Turner was born at Blackwater Farm, near St. Albans, on 1 March 1710. He kept a boarding-school at Hemel Hempstead. His pupils there included William Kenrick and Hugh Smith.[1] At the same time he made a reputation as an occasional preacher in Baptist chapels. In 1741 he was chosen pastor of the Baptist church in Reading, Berkshire. He moved in 1748 to Abingdon, and held the pastorate there until his death on 5 September 1798. He was buried in the Baptist cemetery at Abingdon.[2]

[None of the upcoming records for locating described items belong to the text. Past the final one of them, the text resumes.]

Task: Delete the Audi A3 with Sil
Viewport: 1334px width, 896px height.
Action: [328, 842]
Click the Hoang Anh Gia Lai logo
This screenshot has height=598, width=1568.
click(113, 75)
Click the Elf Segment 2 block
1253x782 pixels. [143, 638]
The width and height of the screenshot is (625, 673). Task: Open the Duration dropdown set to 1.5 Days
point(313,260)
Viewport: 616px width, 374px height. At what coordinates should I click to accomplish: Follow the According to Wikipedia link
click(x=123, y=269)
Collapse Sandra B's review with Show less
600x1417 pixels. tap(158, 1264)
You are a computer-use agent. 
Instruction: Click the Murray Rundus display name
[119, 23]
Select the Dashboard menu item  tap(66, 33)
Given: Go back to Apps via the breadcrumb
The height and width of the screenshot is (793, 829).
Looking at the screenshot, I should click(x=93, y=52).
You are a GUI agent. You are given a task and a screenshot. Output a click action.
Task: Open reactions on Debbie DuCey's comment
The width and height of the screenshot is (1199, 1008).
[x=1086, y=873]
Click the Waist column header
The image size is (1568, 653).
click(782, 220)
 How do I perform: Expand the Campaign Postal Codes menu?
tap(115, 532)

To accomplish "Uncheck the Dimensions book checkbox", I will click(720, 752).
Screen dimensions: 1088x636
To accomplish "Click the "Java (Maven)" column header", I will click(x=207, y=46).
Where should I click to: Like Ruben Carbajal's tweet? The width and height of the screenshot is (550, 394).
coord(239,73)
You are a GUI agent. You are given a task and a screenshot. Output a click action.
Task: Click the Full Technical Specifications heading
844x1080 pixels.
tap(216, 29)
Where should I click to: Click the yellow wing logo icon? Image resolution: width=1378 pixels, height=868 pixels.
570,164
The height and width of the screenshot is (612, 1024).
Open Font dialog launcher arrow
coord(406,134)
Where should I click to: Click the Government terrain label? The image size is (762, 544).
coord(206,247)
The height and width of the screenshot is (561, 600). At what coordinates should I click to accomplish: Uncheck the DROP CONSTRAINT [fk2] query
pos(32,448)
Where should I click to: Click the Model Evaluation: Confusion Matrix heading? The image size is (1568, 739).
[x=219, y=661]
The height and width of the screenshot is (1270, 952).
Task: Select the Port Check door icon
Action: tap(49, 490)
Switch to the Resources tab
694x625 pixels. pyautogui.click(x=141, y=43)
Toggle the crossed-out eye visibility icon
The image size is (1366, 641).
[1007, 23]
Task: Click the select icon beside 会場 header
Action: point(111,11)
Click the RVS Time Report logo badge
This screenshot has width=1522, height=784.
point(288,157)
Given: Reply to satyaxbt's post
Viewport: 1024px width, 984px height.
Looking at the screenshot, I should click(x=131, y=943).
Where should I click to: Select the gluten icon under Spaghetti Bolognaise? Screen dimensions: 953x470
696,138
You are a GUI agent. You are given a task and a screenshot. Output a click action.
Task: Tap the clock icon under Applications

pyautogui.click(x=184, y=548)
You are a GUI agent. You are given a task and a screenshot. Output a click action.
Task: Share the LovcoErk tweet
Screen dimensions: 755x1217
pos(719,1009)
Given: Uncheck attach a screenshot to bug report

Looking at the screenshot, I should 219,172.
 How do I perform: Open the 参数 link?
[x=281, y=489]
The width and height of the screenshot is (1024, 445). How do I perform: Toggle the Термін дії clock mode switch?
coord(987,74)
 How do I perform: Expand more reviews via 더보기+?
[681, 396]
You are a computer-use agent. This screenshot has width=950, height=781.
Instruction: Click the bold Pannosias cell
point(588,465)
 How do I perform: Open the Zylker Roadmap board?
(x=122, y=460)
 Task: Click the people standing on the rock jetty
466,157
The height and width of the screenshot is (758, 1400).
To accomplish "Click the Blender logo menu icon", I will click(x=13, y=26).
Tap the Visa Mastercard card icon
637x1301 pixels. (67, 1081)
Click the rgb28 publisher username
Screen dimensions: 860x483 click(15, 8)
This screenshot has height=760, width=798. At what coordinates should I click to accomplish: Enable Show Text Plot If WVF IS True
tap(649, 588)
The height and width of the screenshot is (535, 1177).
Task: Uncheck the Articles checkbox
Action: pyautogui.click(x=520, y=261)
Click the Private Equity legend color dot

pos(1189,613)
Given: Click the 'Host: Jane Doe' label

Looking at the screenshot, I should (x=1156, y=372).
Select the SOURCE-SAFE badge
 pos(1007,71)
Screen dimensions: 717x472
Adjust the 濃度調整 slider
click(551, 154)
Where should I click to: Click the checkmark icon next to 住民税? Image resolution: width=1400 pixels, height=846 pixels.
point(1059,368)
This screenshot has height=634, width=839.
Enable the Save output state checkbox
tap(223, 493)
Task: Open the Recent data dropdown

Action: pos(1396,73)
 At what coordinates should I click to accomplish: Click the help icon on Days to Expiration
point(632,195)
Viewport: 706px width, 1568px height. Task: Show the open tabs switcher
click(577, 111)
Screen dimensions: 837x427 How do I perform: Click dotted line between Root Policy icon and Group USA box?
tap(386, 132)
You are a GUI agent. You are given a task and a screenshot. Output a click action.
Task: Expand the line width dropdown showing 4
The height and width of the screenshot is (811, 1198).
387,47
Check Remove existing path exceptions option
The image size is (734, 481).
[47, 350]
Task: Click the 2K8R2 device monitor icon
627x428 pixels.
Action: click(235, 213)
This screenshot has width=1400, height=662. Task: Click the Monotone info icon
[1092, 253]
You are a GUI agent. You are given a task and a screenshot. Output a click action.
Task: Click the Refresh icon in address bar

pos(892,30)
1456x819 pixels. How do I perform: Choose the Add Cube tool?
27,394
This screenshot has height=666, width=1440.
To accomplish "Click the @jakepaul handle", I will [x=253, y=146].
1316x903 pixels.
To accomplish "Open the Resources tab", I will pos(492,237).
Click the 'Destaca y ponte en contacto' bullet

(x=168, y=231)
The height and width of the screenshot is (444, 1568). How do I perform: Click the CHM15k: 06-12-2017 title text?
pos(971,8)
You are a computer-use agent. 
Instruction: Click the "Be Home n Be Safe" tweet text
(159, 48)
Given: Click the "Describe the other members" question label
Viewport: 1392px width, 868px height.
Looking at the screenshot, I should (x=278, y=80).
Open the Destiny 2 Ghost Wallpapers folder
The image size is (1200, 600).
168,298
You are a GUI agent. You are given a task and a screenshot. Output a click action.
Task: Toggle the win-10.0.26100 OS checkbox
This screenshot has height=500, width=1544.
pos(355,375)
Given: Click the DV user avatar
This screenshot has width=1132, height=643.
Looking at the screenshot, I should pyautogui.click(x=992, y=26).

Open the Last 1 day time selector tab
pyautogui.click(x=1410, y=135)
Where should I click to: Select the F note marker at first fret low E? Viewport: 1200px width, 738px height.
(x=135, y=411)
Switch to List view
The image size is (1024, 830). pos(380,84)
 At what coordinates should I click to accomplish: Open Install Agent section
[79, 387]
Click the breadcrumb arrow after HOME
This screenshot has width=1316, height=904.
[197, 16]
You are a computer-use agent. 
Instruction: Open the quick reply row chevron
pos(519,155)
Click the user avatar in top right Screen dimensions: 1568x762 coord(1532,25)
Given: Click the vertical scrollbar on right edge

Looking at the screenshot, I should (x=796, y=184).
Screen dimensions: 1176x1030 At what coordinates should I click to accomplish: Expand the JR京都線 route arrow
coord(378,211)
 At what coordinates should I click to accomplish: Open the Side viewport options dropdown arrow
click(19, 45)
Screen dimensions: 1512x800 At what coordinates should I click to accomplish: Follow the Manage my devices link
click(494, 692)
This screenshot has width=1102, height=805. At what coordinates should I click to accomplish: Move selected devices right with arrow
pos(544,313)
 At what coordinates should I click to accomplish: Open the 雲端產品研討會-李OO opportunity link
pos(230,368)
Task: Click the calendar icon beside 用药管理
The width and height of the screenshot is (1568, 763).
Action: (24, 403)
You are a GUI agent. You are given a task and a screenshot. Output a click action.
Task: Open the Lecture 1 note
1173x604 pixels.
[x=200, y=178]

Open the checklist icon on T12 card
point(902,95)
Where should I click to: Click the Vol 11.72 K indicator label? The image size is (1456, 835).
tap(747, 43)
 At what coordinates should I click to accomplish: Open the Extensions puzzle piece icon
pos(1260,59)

One of Turner's best known hymns is "Jesus, full of all compassion", which appeared in the Bristol Baptist Collection, 1769. Another, "Beyond the glittering starry skies", was published by his brother-in-law James Fanch, Baptist minister of Romsey, in The Gospel Magazine, June 1776. Turner expanded it by twenty-one stanzas, and included it in his Poems (1794). Besides pamphlets and sermons, he published:[2]
An Introduction to Psalmody, 1737.
An Abstract of English Grammar and Rhetoric, London, 1739.
Divine Songs, Hymns, and other Poems, Reading, 1747.
A Compendium of Social Religion, 1758; 2nd edit. Bristol, 1778.
Letters Religious and Moral, London, 1766; 2nd edit., Henley, 1793.
Short Meditations on Select Portions of Scripture, Abingdon, 1771; 3rd edit. 1803.
Devotional Poetry vindicated against Dr. Johnson, Oxford, 1785.
Essays on Important Subjects, Oxford, 1787.
Poems Devotional and Moral, privately printed, 1794.
Common Sense, or the Plain Man's Answer to the Question, Whether Christianity be a Religion worthy of our choice?, 1797.
Family
Turner was twice married: first, to Anne Fanch, by whom he had two sons, who both predeceased him; secondly, to Mrs. Lucas, a widow, of Reading, by whom he had no issue.[2][3]